You are viewing a plain text version of this content. The canonical link for it is here.
Posted to dev@hudi.apache.org by Prabhu Joseph <pr...@gmail.com> on 2023/11/14 17:30:13 UTC

[Discussion] Avoid direct dependency on Flink Table Planner Jar

Hi!

Most of the Flink connectors (recently Hive
<https://issues.apache.org/jira/browse/FLINK-31575>) do not directly depend
on the Flink Table Planner Jar. They all work with the Flink Table Planner
Loader Jar. Hudi's Flink Table API depends on the Flink Table Planne
<https://github.com/apache/hudi/blob/master/hudi-flink-datasource/hudi-flink/src/main/java/org/apache/hudi/sink/bulk/sort/SortOperatorGen.java#L27>r
jar. This affects some of the Flink apps, which use two connectors (say,
Hudi and Hive). Hudi Connector requires the Flink Table Planner Jar,
whereas Hive Connector requires the Flink Table Planner Loader Jar, and
both Flink Table Planner jar and Flnk Table Planner Loader jar cannot exist
together.

Anyone else facing this issue and has any fixes for it?

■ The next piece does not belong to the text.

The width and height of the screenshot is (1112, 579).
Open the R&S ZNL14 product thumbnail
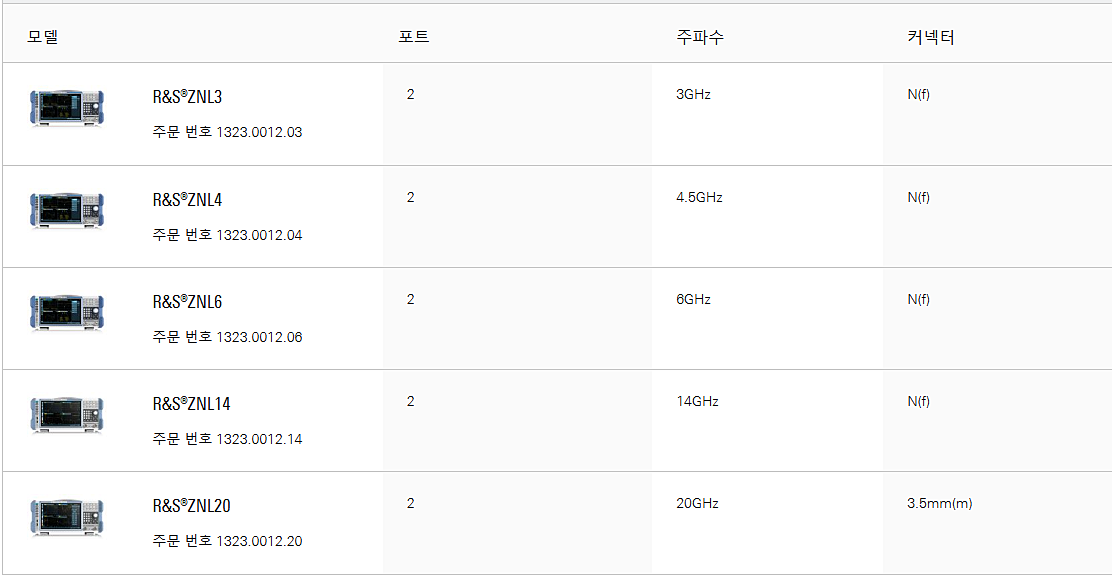coord(67,414)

I thought about
relocating the Flink Table Planner classes in Hudi, so it won't cause any
issues when working with other connectors. Any thoughts?

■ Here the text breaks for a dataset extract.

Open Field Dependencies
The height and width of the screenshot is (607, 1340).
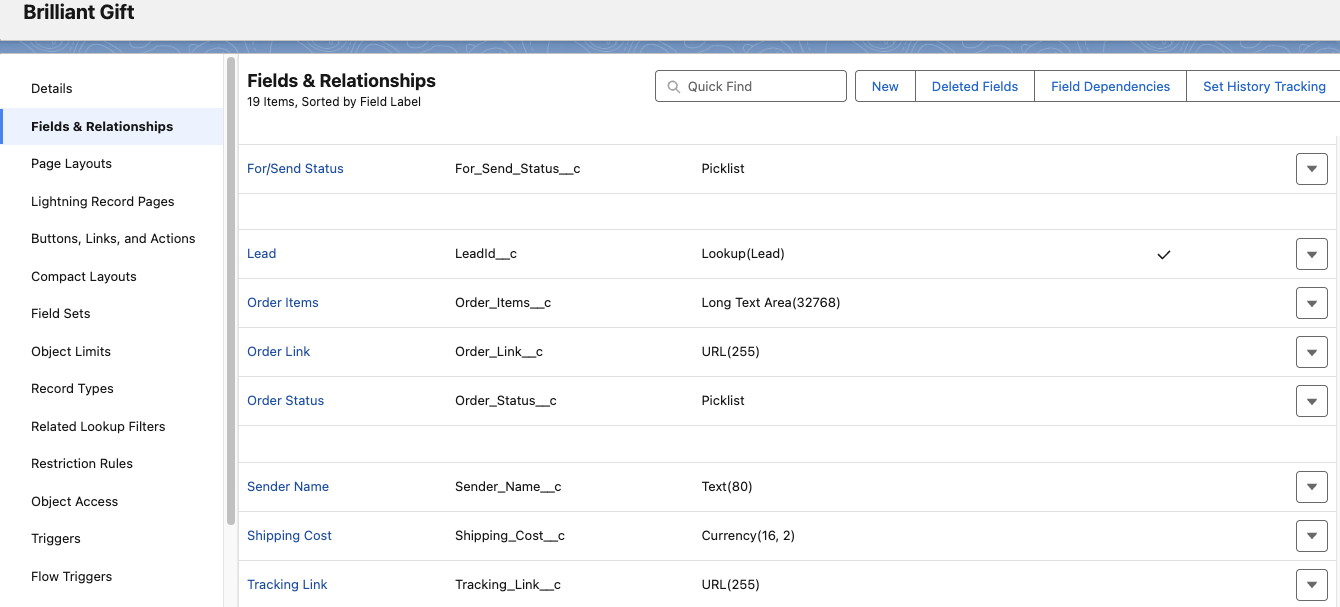(1110, 87)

*1. Flink Hudi Table API requires Flink Table Planner Jar*

Exception in thread "main" java.lang.NoClassDefFoundError:
org/apache/flink/table/planner/codegen/sort/SortCodeGenerator at
org.apache.hudi.sink.bucket.BucketBulkInsertWriterHelper.getFileIdSorterGen(BucketBulkInsert

*2. When both Flink Table Planner jar and Flink Table Planner Loader jar
exist together in classpath, Flink App fails with below.*

*Caused by: org.apache.flink.table.api.ValidationException: Multiple
factories for identifier 'default' that implement
'org.apache.flink.table.delegation.ExecutorFactory' found in the classpath.*

*Ambiguous factory classes are:
org.apache.flink.table.planner.delegation.DefaultExecutorFactory
org.apache.flink.table.planner.loader.DelegateExecutorFactory*

Thanks,
Prabhu Joseph